▶ **WORK ITEM**:
Copy out the news report on the journalists killed in the airstrike, word for word, from "Their deaths have" down to "a news conference.".
──────── EXCERPT TO READ ────────
3 Palestinian Journalists Killed in Airstrike
Two cameramen working for al-Aqsa TV and an educational programming director for the al-Quds channel, both affiliated with Gaza’s Hamas government, were killed by Israeli air strikes on their cars on Tuesday.
The cameramen were killed in their car not far from the main Shifa hospital in Gaza city. The al-Quds programme director was killed in his car in the central Gaza Strip.
Their deaths have sparked outrage among Gaza’s press corps and also from Hamas, which accused Israel of trying to suppress coverage of Israeli attacks in the coastal enclave.
“The Israeli aggressors want to cut the picture and silence the voice of the brave people of Gaza. Journalism in Gaza plays a major, effective role in exposing the enemy’s crimes to the world,” Hamas spokesman Fawzi Barhoum told a news conference.
For its part, Israel says it takes pains only to strike combatants and warns civilians away from its strikes, which have killed over 125 Palestinians in six days of fighting, around half of them civilians, including around 30 children.
──────── SUPPLIED INFORMATION ────────
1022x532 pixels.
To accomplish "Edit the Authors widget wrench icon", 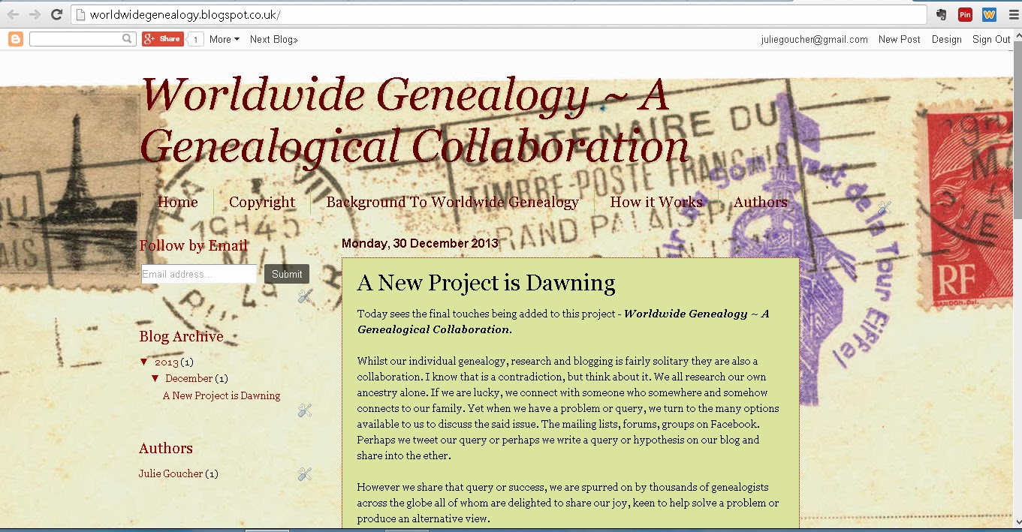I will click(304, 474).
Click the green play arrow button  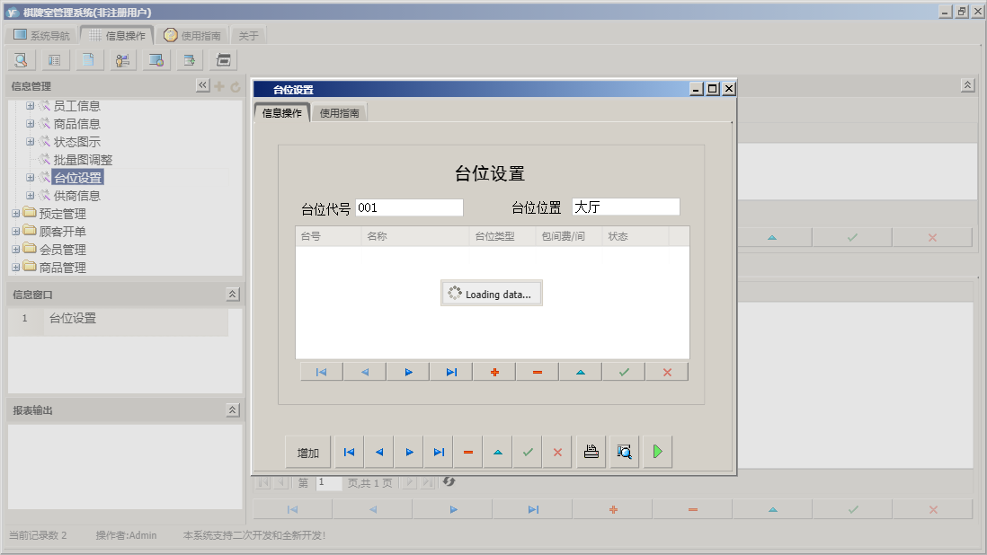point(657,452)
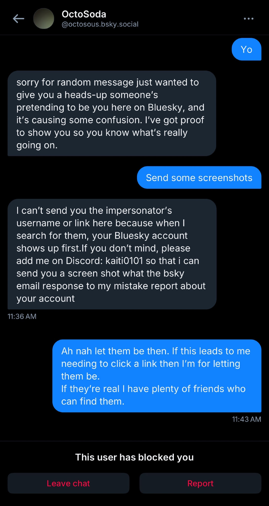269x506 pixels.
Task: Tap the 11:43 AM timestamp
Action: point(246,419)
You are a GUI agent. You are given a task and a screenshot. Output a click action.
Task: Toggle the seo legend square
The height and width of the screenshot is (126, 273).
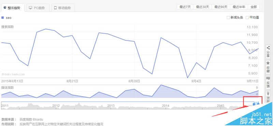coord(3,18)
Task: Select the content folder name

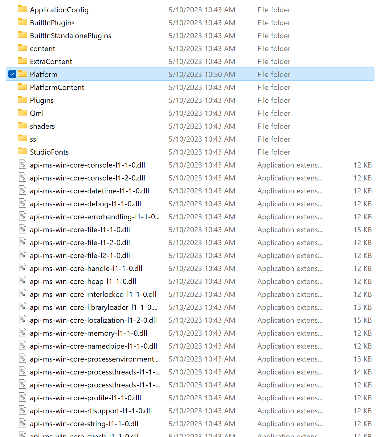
────────
──────── SUPPLIED INFORMATION ────────
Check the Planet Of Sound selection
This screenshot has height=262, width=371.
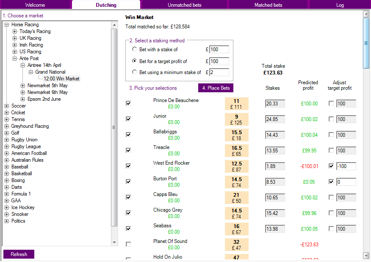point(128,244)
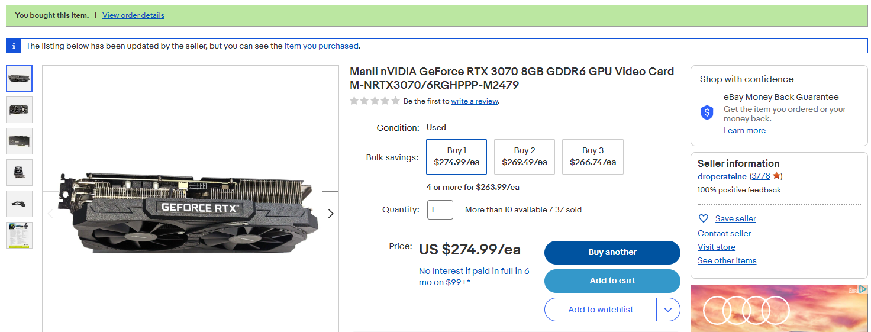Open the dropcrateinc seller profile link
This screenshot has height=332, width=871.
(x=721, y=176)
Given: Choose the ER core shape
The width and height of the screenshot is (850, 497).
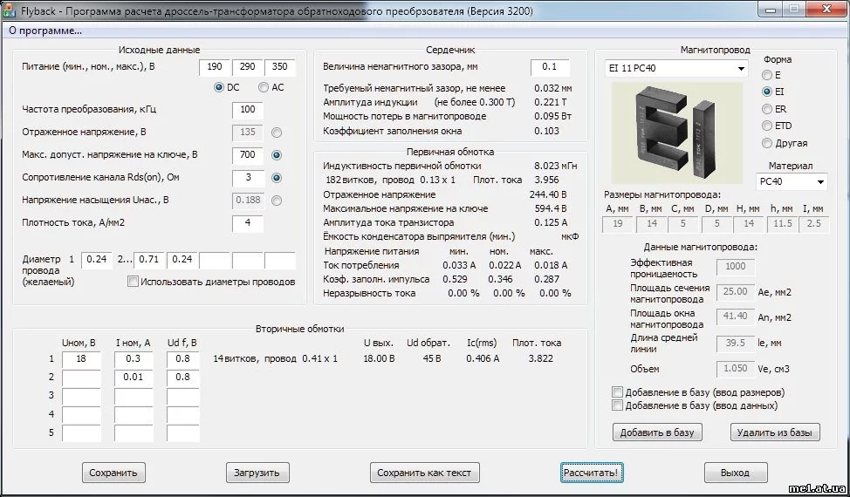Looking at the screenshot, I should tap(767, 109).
────────
──────── SUPPLIED INFORMATION ────────
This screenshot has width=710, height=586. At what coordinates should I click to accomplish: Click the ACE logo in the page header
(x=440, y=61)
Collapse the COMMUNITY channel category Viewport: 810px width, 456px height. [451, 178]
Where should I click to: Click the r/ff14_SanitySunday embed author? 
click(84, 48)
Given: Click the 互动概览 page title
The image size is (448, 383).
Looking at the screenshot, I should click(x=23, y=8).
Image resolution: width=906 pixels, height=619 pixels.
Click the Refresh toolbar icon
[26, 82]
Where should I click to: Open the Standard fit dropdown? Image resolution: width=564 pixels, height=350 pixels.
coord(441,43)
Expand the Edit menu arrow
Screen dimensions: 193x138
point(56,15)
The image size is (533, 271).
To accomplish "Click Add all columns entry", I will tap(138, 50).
────────
▶ **TASK ANSWER**:
Their deaths have sparked outrage among Gaza’s press corps and also from Hamas, which accused Israel of trying to suppress coverage of Israeli attacks in the coastal enclave.
“The Israeli aggressors want to cut the picture and silence the voice of the brave people of Gaza. Journalism in Gaza plays a major, effective role in exposing the enemy’s crimes to the world,” Hamas spokesman Fawzi Barhoum told a news conference.